Remove trailing dot in URL domain

We have URLs of the form:

www.dev-studio.co.uk.

www.dev-studio.co.uk./a-sample-image

With the help of .htaccess rules, I am trying to remove the trailing dot (co.uk.) in the end of the domain name but I'm failing.

This is the rule I'm trying:

RewriteCond %{HTTP_HOST} ^([a-z0-9\.-]+)(\.co\.uk\.)(.*)$
RewriteRule ^ http://www.dev-studio.co.uk/%3 [L,R=302,NE]

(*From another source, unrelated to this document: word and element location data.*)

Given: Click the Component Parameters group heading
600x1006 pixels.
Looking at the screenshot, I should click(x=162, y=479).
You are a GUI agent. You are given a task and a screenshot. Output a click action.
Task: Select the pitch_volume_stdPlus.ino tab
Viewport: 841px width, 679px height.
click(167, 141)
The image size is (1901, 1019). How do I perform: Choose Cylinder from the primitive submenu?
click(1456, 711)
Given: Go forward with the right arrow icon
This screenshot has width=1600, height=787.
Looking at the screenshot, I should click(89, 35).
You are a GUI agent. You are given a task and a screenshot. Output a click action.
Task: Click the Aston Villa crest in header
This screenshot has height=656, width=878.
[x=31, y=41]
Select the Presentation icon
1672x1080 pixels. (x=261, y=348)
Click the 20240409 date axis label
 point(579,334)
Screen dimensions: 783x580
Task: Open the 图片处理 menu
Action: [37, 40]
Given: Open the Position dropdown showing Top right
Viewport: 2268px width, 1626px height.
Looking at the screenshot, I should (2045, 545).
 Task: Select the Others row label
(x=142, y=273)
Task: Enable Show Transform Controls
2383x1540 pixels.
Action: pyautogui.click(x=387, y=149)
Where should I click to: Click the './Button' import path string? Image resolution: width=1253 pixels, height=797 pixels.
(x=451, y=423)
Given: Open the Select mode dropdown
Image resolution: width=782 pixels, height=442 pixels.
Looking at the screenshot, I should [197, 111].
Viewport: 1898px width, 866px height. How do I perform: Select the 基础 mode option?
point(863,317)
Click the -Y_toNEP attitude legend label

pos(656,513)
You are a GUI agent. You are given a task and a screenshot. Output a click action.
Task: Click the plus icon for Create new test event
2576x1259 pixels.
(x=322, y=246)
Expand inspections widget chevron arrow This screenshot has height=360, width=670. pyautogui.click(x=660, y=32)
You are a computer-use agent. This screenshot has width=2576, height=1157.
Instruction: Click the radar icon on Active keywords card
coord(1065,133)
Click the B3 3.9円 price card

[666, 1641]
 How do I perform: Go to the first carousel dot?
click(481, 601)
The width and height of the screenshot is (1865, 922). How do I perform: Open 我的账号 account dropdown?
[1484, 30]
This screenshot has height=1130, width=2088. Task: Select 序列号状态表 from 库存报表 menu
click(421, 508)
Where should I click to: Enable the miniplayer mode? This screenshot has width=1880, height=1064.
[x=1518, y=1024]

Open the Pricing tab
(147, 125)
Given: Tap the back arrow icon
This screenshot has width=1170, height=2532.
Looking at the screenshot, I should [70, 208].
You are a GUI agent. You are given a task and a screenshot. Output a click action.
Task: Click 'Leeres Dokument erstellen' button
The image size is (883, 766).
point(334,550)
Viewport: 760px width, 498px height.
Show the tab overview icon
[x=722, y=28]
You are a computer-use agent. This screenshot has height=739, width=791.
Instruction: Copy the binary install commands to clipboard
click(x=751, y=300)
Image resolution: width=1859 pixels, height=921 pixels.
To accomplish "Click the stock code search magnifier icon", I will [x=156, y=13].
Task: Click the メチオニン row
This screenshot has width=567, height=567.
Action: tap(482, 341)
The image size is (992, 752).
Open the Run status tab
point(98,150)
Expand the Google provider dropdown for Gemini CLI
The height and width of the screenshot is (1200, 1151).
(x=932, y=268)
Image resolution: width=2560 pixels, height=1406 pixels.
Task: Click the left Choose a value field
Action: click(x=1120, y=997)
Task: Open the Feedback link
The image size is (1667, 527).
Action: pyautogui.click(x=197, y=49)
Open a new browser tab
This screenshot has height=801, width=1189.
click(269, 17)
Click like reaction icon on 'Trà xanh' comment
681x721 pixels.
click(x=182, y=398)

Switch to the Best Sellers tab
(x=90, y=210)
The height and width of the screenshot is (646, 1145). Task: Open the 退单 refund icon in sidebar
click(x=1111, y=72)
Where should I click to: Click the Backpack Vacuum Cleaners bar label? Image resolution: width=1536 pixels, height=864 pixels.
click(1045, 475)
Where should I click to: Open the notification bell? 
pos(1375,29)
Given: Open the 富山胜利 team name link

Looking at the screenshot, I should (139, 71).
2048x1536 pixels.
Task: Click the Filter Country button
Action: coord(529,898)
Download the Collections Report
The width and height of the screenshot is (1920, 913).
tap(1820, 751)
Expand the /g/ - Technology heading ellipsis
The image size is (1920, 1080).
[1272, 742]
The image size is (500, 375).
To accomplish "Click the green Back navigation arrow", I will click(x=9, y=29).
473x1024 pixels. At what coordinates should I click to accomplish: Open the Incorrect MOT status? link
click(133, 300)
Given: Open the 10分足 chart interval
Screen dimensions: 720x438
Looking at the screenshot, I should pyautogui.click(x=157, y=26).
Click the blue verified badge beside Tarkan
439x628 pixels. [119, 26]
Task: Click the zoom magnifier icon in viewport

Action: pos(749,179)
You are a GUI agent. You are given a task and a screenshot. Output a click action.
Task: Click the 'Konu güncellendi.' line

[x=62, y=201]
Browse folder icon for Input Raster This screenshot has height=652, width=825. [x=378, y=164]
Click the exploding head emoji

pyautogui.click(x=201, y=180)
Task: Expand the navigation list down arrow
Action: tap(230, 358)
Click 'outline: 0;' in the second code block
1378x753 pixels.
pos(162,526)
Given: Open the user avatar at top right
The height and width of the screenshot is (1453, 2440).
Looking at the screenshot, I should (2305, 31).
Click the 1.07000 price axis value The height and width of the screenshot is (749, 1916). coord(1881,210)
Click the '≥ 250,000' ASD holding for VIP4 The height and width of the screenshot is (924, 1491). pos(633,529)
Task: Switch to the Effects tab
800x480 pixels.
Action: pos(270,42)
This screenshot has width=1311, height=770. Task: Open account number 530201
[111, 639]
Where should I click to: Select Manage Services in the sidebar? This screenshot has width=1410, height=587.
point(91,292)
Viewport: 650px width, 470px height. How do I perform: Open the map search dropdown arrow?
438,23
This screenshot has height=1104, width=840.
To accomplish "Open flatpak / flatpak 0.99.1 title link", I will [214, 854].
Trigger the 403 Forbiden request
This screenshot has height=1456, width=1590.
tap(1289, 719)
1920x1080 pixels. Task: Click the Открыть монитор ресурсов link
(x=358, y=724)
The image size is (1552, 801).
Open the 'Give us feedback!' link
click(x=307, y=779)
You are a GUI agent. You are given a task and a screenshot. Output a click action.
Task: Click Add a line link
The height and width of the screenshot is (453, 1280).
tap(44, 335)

But the %3 which should capture the 3rd group is returning empty.

The goal is to simple redirect www.dev-studio.co.uk./a-sample-image to www.dev-studio.co.uk/a-sample-image

I have tried all the other questions over here but the solutions are not working for me. Any help would be appreciated.

Upvotes: 1

Views: 1055

Answers (1)

MrWhite
MrWhite

Reputation: 45914

RewriteCond %{HTTP_HOST} ^([a-z0-9\.-]+)(\.co\.uk\.)(.*)$
RewriteRule ^ http://www.example.co.uk/%3 [L,R=302,NE]

The HTTP_HOST server variable contains the hostname only (ie. the value of the Host HTTP request header), it does not contain the URL-path, so the %3 backreference is always empty.

You need to either capture the URL-path from the RewriteRule pattern. For example:

RewriteRule (.*) http://www.example.co.uk/$1 [R=302,L]

Or, use the REQUEST_URI server variable (which contains the full URL-path, including slash prefix) instead:

RewriteRule ^ http://www.example.co.uk%{REQUEST_URI} [R=302,L]

This should ultimately be a 301 (permanent) redirect, once you have confirmed it works OK.

Note that since you are redirecting to a specific domain, do you need a CondPattern that matches any .co.uk hostname? You could be specific:

RewriteCond %{HTTP_HOST} =www.example.co.uk.
RewriteRule ^ http://www.example.co.uk%{REQUEST_URI} [R=302,L]

The = prefix on the CondPattern changes it to a lexicographical string comparison (not a regex), so no need to escape the dots.

If you wanted an entirely generic solution to remove the trailing . (FQDN) from any requested host then you could do something like:

RewriteCond %{HTTP_HOST} (.+)\.$
RewriteRule ^ http://%1%{REQUEST_URI} [R=302,L]

Although you might want to combine this with your canonical redirects (eg. non-www to www / HTTP to HTTPS?) to avoid multiple redirects - although they are probably unlikely to occur all at once anyway, so probably not an issue.